YOUR OBJECTIVE
Reproduce, unchanged, the lines between the one holding "The image size" and the last line of the records, including both ends, but no pictures.

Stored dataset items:
______
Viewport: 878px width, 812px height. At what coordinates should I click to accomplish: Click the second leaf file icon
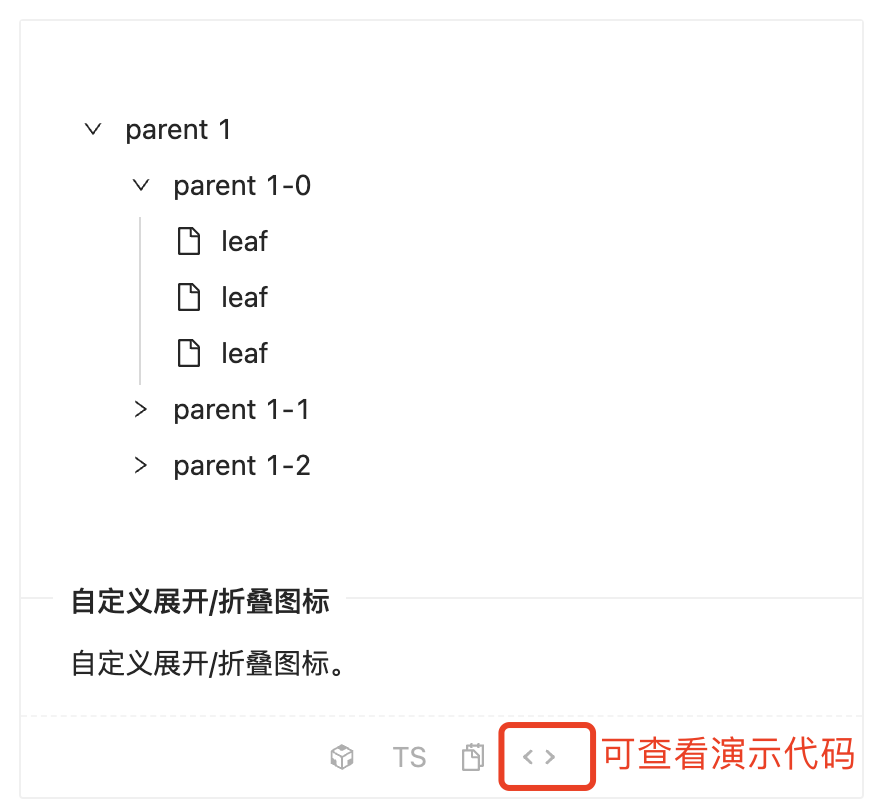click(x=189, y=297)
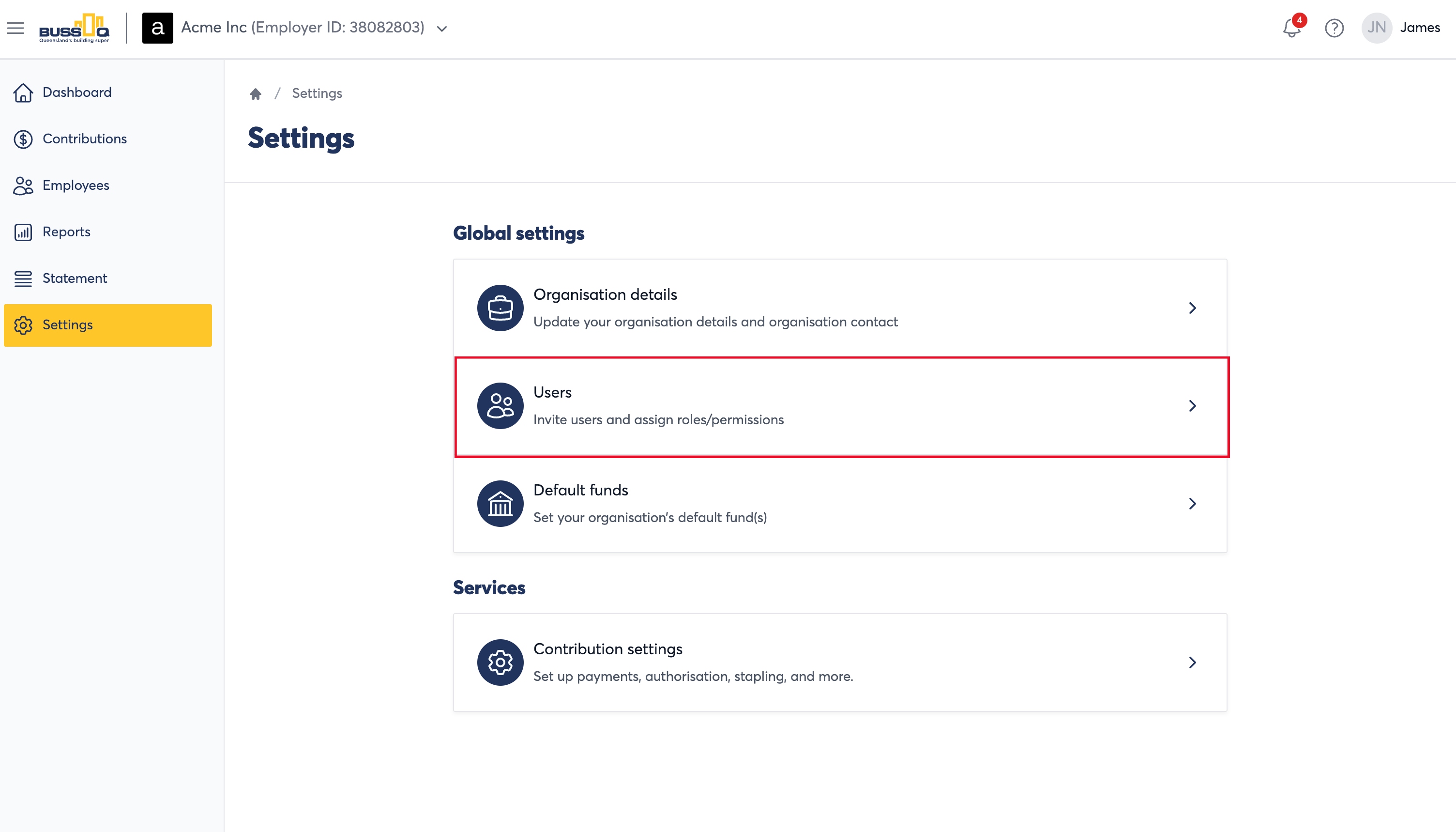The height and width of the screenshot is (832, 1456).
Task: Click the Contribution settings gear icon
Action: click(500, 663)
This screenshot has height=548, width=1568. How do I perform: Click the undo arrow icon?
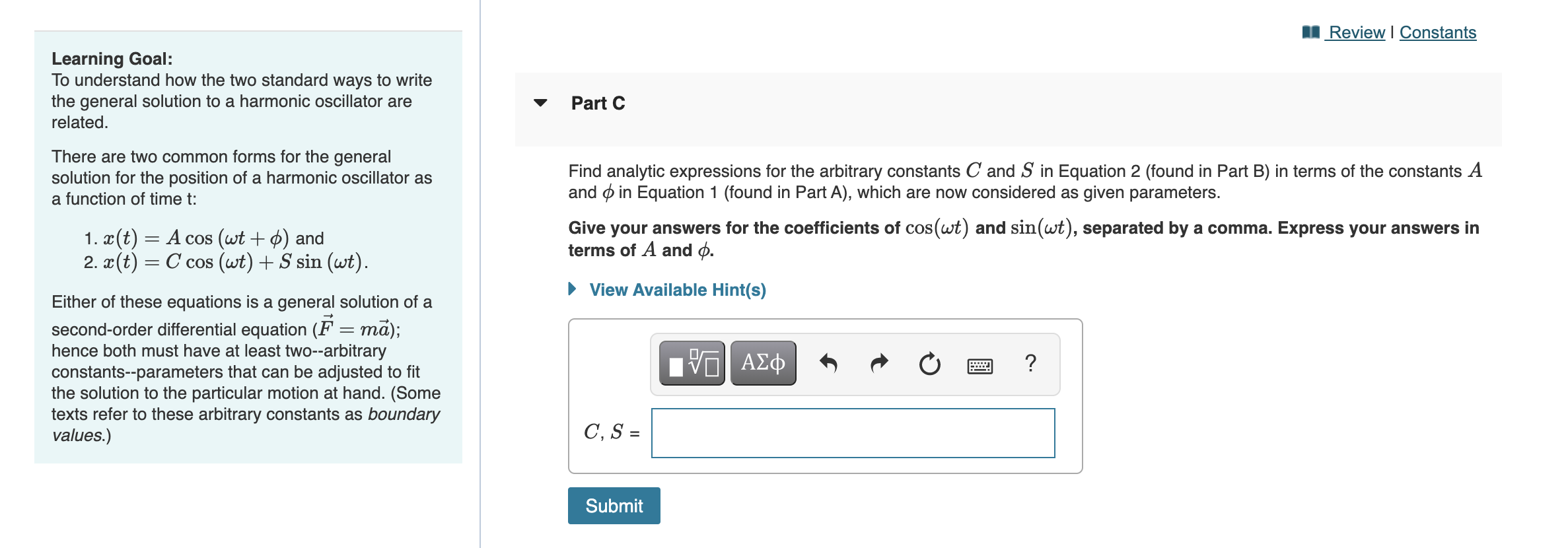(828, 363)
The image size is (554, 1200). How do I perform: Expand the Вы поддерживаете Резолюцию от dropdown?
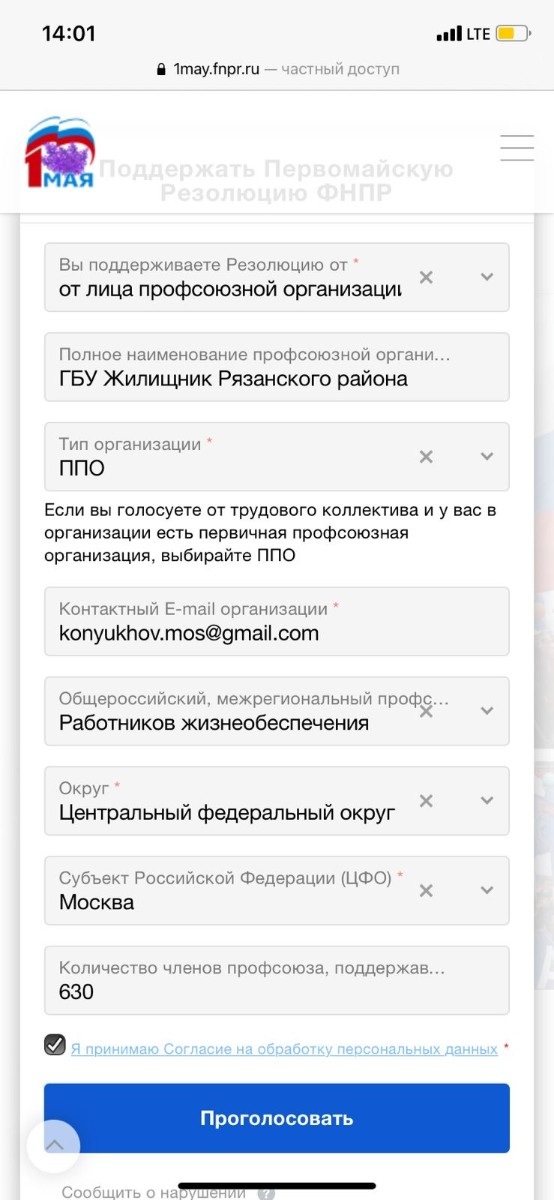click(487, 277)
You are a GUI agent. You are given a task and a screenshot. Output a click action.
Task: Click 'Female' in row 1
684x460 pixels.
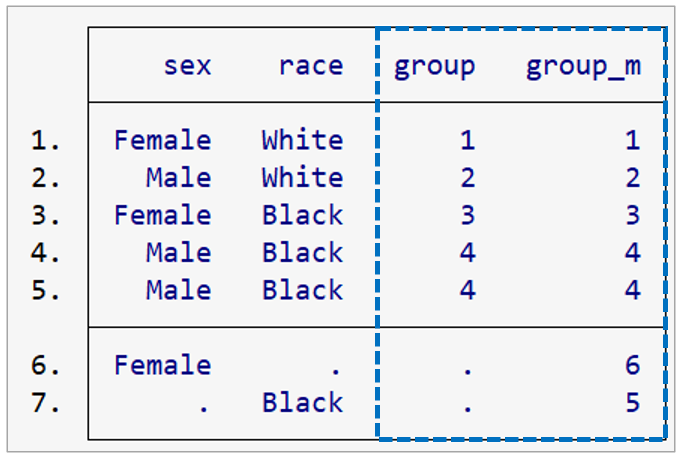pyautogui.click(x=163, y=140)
______
ANSWER TO THIS PROBLEM
The image size is (554, 1200). How do I perform: Expand the Вы поддерживаете Резолюцию от dropdown?
click(487, 277)
You are a GUI agent. You are given a task and a screenshot. Output a click action.
Task: Click 'Female' in row 1
684x460 pixels.
pyautogui.click(x=163, y=140)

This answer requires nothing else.